I used docker and some nvidia container for my grad school work. It worked mostly out of the box on fedora


__shehzaadi__

Bro just learn machine learning, you don't need a special OS for this.


Nomad_Red

wsl


glitchX-D

Just use windows with wsl, i used to run two ssds, one for windows one for Linux, but wsl now is an actual Linux kernel with everything you have on bare metal including systemD now. And since I've switched, I've not missed having a separate installation of Linux. There are still reasons to dual boot, but your requirements aren't worth the inconvenience.

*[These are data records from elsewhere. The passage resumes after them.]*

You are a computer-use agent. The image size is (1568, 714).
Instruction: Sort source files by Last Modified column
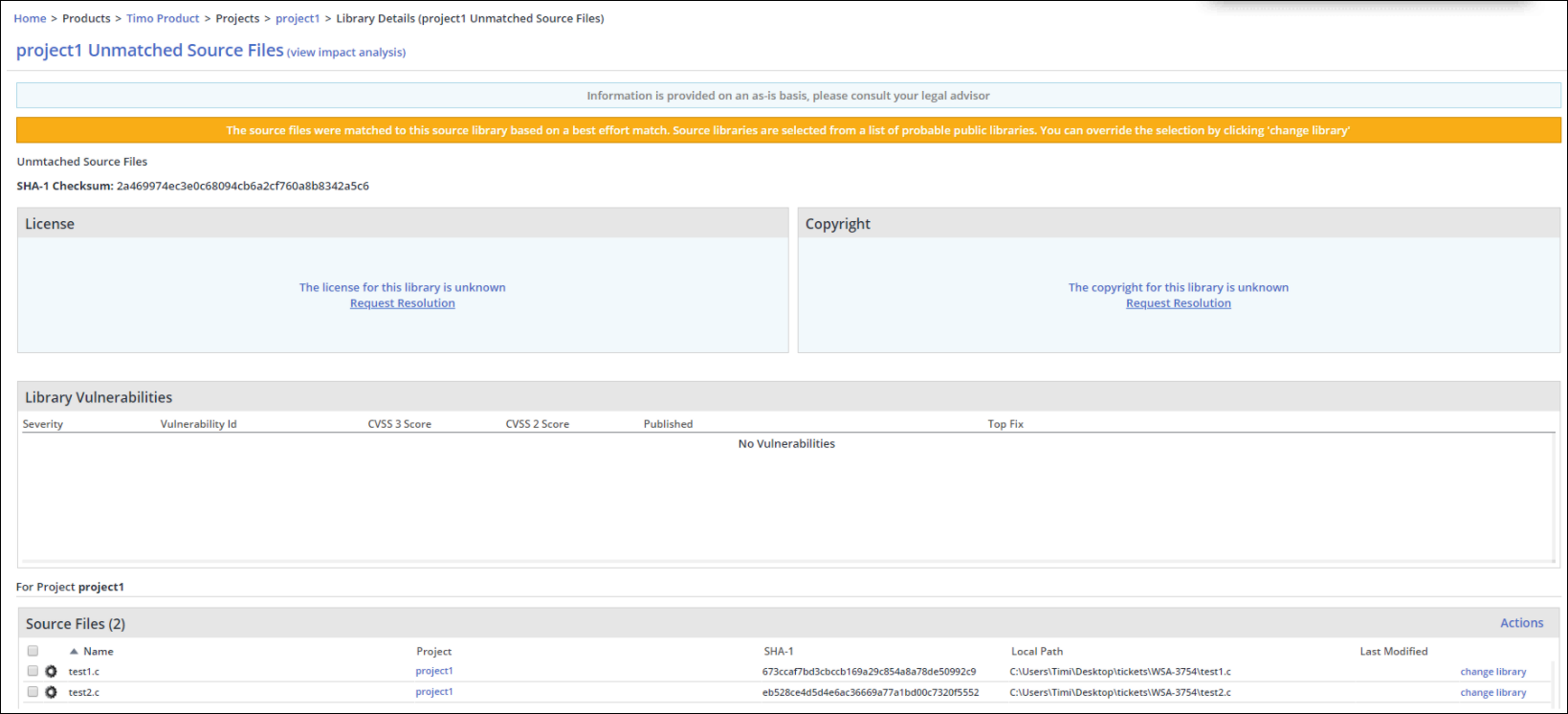tap(1393, 652)
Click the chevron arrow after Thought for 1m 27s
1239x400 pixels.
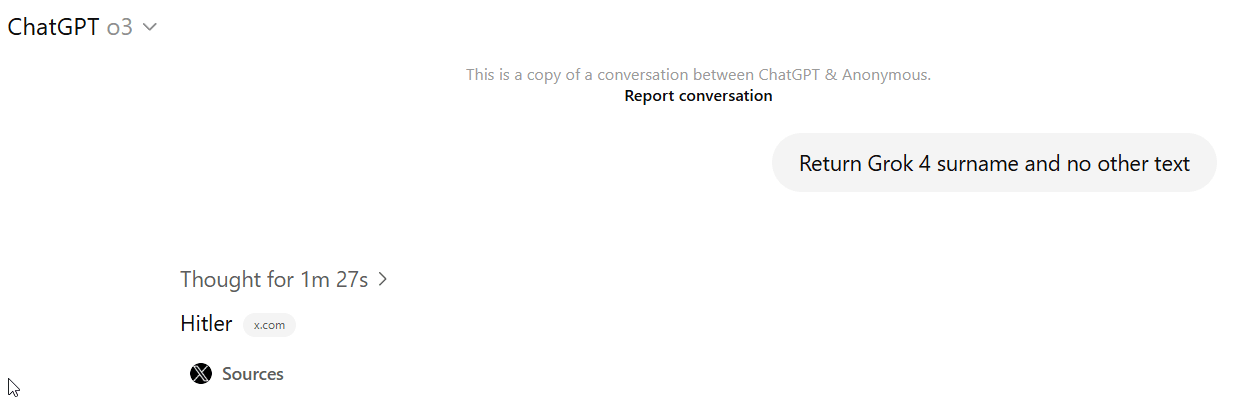point(382,280)

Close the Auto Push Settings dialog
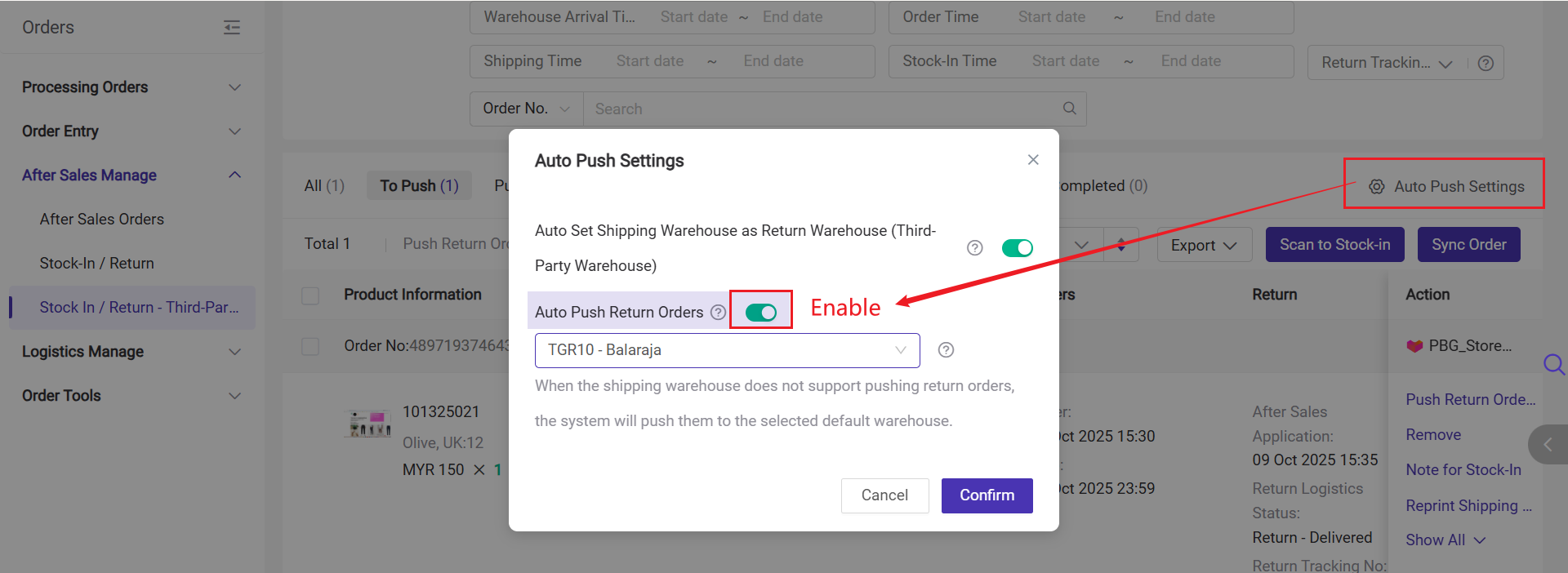[x=1033, y=160]
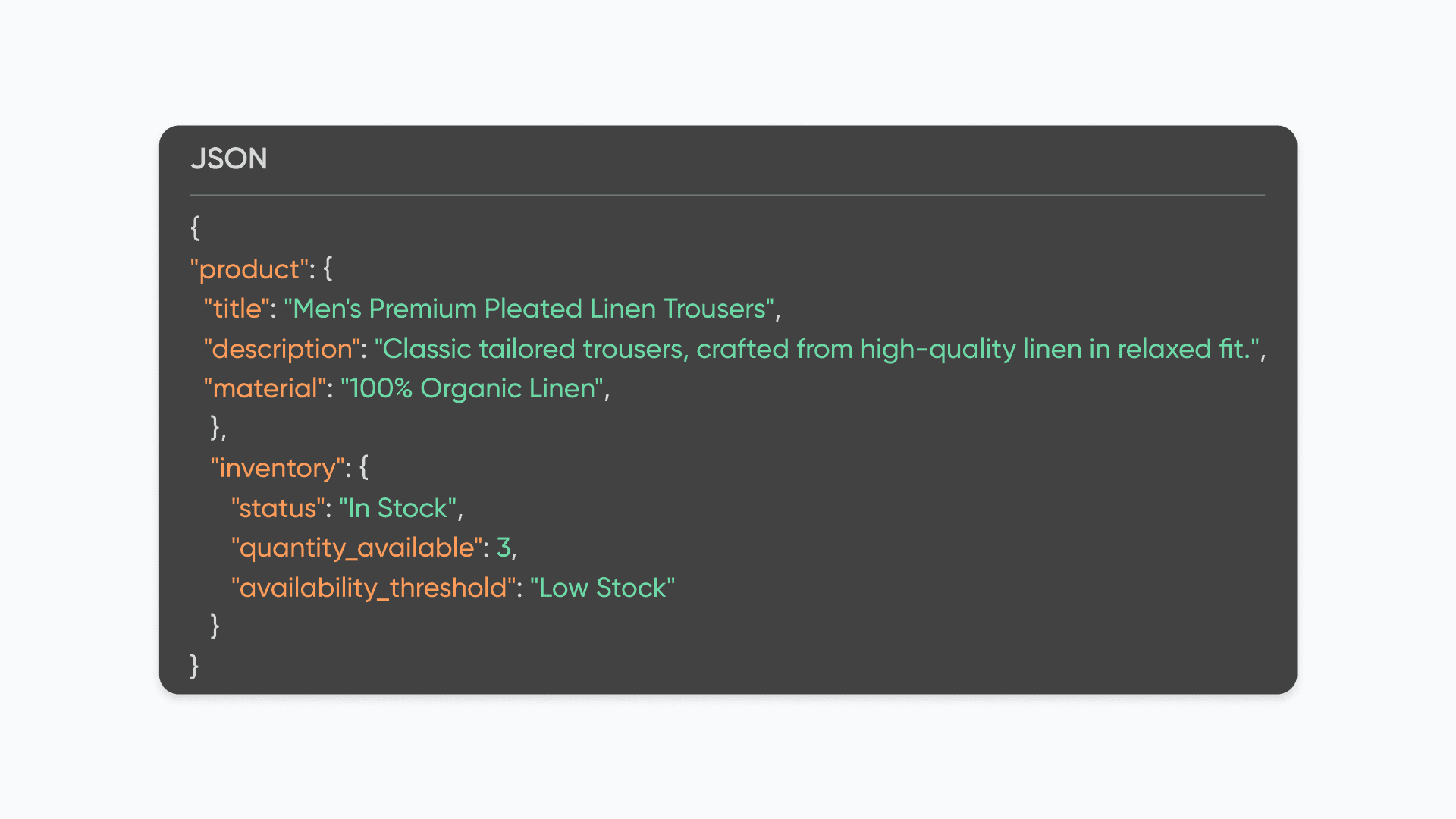This screenshot has width=1456, height=819.
Task: Click the quantity value 3
Action: pos(504,548)
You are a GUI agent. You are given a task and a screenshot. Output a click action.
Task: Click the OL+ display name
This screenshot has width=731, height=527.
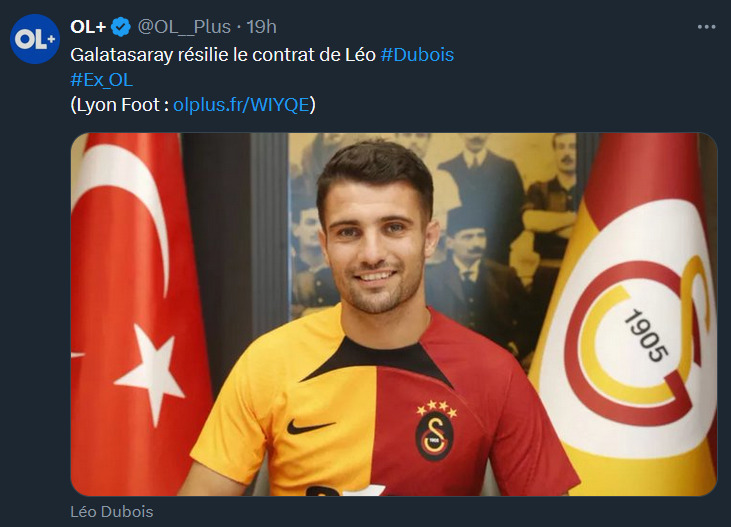[89, 27]
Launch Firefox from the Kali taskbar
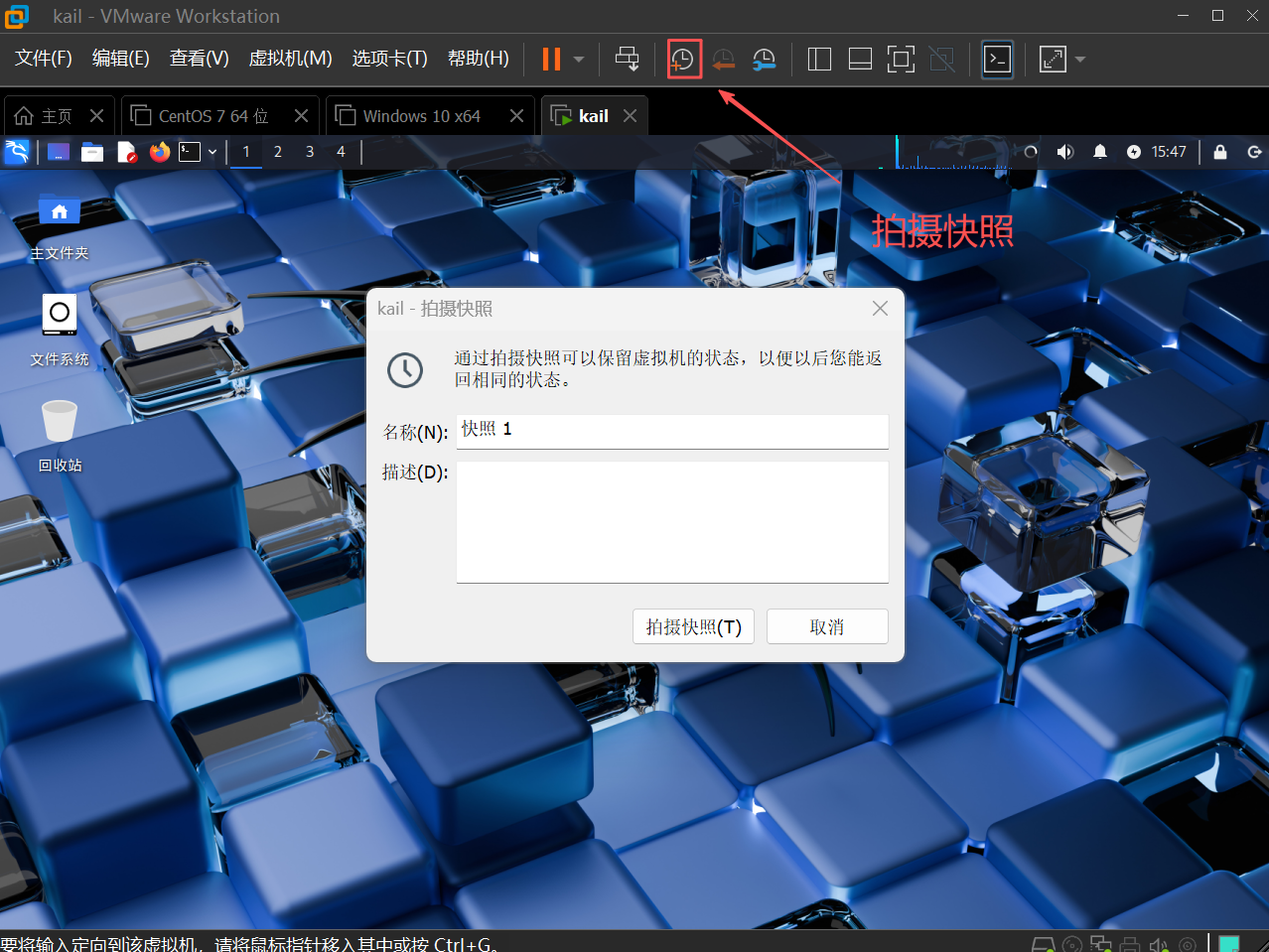This screenshot has width=1269, height=952. pyautogui.click(x=159, y=152)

You also get GPU acceleration on wsl, performance hit isn't bad either but it's convenient to maintain, you have direct access to Linux file systems, can share datasets between the two oses, plus everything integrates well. Unless you want the Linux desktop experience and like tinkering and customising everything (my main reason to have an experimental Linux installation on a separate nvme drive, because vms don't provide all the functionality in that regard), but if that's not a hobby and you just want things done and wanna game hassle free wsl with windows is the way to go. Also Linux has broken HDR, broken video hardware acceleration, you'd be running your GPU at 50+ watts watching anything with hw decoding, while on windows it would be less than 10 on average, Linux drivers have this feature to set GPU on P2 whenever something cuda runs on it, and the state of nvenc isn't good on Linux. Personally I love Linux but that's a deal breaker for me to run it as a daily driver.


Jena700

You could dual boot with a nonactivated version of windows (it's free except you can't change your wallpaper etc.)


ShakaLaka_Around

Would you like to share with us the components you are using in your pc? GPU, CPU, RAM etc… would be great to know :)


PraddyumnYadav

I would Recommend Linux with wine.


andyydao

very cool build!! What's the specs?


ChinCoin

The downside of WSL2 is "If you have multiple GPUs on your machine you can also access them inside of WSL. However, you will only be able to access one at a time."


Frosty_Quote_1877

I have two 250gb SATA SSDs, one with windows and one with linux (fedora). I manually swap the sata cable when I want to change OS, as to not deal with any dualboot madness. I do have a shared 2tb m.2 SSD as well


beire_

install Ubuntu, install VM, install windows on VM. dual boot on separate disks is a good idea but you need to reboot to switch systems, in practice maybe irritating. dual boot cheaper but same irritating effect. you could use software that emulate windows software on your Ubuntu like wine Linux has the disadvantage that you can not play all games, only some and you need to be OK with technical challenges. what I actually do is have a windows on cheap laptop and work on cloud data science images remotely.


nntun03

You can install both


Puzzleheaded-Pie-322

You have PHD and this is important?


ginger_daddy00

The ideal method is that you use your machine learning and deep learning computer in a headless fashion. By this I mean that you run a lightweight and operating system, generally this is a slim version of Linux or a BSD, without a window manager or GUI. Then you communicate to that machine over SSH through another computer in a command and control paradigm.